* _Task prompt_
Exactly as they appear, output all of the entries.

* _Given records_
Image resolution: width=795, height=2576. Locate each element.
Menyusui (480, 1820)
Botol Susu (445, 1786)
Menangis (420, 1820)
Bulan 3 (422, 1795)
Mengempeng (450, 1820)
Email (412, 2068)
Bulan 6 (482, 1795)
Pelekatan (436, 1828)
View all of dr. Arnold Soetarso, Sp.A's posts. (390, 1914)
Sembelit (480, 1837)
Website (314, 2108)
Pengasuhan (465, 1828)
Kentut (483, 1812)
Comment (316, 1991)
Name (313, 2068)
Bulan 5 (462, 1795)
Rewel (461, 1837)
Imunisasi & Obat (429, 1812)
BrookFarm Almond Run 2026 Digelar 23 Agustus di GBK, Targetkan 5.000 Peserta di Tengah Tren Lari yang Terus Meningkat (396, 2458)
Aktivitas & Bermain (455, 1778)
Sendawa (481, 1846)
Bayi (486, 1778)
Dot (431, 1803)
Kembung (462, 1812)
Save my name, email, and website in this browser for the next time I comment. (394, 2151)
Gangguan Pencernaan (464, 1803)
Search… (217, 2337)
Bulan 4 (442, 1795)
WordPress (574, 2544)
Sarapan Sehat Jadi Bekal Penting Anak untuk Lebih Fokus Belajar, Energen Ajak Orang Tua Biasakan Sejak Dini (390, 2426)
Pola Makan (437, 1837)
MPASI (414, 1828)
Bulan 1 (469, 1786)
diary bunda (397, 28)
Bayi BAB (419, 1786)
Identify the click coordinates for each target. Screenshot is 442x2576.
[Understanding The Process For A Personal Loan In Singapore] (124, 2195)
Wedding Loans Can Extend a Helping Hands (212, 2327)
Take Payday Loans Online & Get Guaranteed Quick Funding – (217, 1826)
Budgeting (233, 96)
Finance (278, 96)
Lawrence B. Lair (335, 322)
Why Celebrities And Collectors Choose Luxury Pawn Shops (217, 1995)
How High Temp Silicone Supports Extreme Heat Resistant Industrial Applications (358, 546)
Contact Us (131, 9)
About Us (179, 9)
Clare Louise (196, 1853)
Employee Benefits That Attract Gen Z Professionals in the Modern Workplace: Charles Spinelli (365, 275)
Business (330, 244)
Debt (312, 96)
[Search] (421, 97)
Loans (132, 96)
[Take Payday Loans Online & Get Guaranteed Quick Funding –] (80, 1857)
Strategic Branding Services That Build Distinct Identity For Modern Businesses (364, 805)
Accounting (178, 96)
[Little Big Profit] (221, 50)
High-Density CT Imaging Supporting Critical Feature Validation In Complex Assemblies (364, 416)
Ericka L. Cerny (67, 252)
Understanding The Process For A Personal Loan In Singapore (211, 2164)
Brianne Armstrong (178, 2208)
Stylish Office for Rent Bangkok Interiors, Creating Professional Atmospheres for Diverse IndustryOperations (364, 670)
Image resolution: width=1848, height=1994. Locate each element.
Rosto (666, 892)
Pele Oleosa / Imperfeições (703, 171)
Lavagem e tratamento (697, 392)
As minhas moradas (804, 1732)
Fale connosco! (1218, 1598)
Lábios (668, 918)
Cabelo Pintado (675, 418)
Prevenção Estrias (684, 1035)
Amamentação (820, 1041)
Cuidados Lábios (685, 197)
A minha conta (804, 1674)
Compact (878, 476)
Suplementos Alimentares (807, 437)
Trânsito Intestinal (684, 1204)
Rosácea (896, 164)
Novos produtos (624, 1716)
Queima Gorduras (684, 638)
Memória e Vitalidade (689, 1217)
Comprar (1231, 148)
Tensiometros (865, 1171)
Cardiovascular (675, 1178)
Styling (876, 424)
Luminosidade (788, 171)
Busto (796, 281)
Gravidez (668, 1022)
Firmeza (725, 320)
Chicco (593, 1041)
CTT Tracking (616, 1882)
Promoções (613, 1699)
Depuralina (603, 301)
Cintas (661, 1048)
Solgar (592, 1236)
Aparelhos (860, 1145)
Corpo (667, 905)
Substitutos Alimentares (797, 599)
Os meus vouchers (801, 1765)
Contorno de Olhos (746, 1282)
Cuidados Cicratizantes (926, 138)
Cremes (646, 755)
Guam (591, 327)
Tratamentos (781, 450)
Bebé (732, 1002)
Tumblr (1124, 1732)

* _Answer to this problem_
Image resolution: width=795, height=2576. Locate each element.
Menyusui (480, 1820)
Botol Susu (445, 1786)
Menangis (420, 1820)
Bulan 3 (422, 1795)
Mengempeng (450, 1820)
Email (412, 2068)
Bulan 6 (482, 1795)
Pelekatan (436, 1828)
View all of dr. Arnold Soetarso, Sp.A's posts. (390, 1914)
Sembelit (480, 1837)
Website (314, 2108)
Pengasuhan (465, 1828)
Kentut (483, 1812)
Comment (316, 1991)
Name (313, 2068)
Bulan 5 (462, 1795)
Rewel (461, 1837)
Imunisasi & Obat (429, 1812)
BrookFarm Almond Run 2026 Digelar 23 Agustus di GBK, Targetkan 5.000 Peserta di Tengah Tren Lari yang Terus Meningkat (396, 2458)
Aktivitas & Bermain (455, 1778)
Sendawa (481, 1846)
Bayi (486, 1778)
Dot (431, 1803)
Kembung (462, 1812)
Save my name, email, and website in this browser for the next time I comment. (394, 2151)
Gangguan Pencernaan (464, 1803)
Search… (217, 2337)
Bulan 4 (442, 1795)
WordPress (574, 2544)
Sarapan Sehat Jadi Bekal Penting Anak untuk Lebih Fokus Belajar, Energen Ajak Orang Tua Biasakan Sejak Dini (390, 2426)
Pola Makan (437, 1837)
MPASI (414, 1828)
Bulan 1 (469, 1786)
diary bunda (397, 28)
Bayi BAB (419, 1786)
Identify the click coordinates for each target. Screenshot is 442x2576.
[Understanding The Process For A Personal Loan In Singapore] (124, 2195)
Wedding Loans Can Extend a Helping Hands (212, 2327)
Take Payday Loans Online & Get Guaranteed Quick Funding – (217, 1826)
Budgeting (233, 96)
Finance (278, 96)
Lawrence B. Lair (335, 322)
Why Celebrities And Collectors Choose Luxury Pawn Shops (217, 1995)
How High Temp Silicone Supports Extreme Heat Resistant Industrial Applications (358, 546)
Contact Us (131, 9)
About Us (179, 9)
Clare Louise (196, 1853)
Employee Benefits That Attract Gen Z Professionals in the Modern Workplace: Charles Spinelli (365, 275)
Business (330, 244)
Debt (312, 96)
[Search] (421, 97)
Loans (132, 96)
[Take Payday Loans Online & Get Guaranteed Quick Funding –] (80, 1857)
Strategic Branding Services That Build Distinct Identity For Modern Businesses (364, 805)
Accounting (178, 96)
[Little Big Profit] (221, 50)
High-Density CT Imaging Supporting Critical Feature Validation In Complex Assemblies (364, 416)
Ericka L. Cerny (67, 252)
Understanding The Process For A Personal Loan In Singapore (211, 2164)
Brianne Armstrong (178, 2208)
Stylish Office for Rent Bangkok Interiors, Creating Professional Atmospheres for Diverse IndustryOperations (364, 670)
Image resolution: width=1848, height=1994. Locate each element.
Rosto (666, 892)
Pele Oleosa / Imperfeições (703, 171)
Lavagem e tratamento (697, 392)
As minhas moradas (804, 1732)
Fale connosco! (1218, 1598)
Lábios (668, 918)
Cabelo Pintado (675, 418)
Prevenção Estrias (684, 1035)
Amamentação (820, 1041)
Cuidados Lábios (685, 197)
A minha conta (804, 1674)
Compact (878, 476)
Suplementos Alimentares (807, 437)
Trânsito Intestinal (684, 1204)
Rosácea (896, 164)
Novos produtos (624, 1716)
Queima Gorduras (684, 638)
Memória e Vitalidade (689, 1217)
Comprar (1231, 148)
Tensiometros (865, 1171)
Cardiovascular (675, 1178)
Styling (876, 424)
Luminosidade (788, 171)
Busto (796, 281)
Gravidez (668, 1022)
Firmeza (725, 320)
Chicco (593, 1041)
CTT Tracking (616, 1882)
Promoções (613, 1699)
Depuralina (603, 301)
Cintas (661, 1048)
Solgar (592, 1236)
Aparelhos (860, 1145)
Corpo (667, 905)
Substitutos Alimentares (797, 599)
Os meus vouchers (801, 1765)
Contorno de Olhos (746, 1282)
Cuidados Cicratizantes (926, 138)
Cremes (646, 755)
Guam (591, 327)
Tratamentos (781, 450)
Bebé (732, 1002)
Tumblr (1124, 1732)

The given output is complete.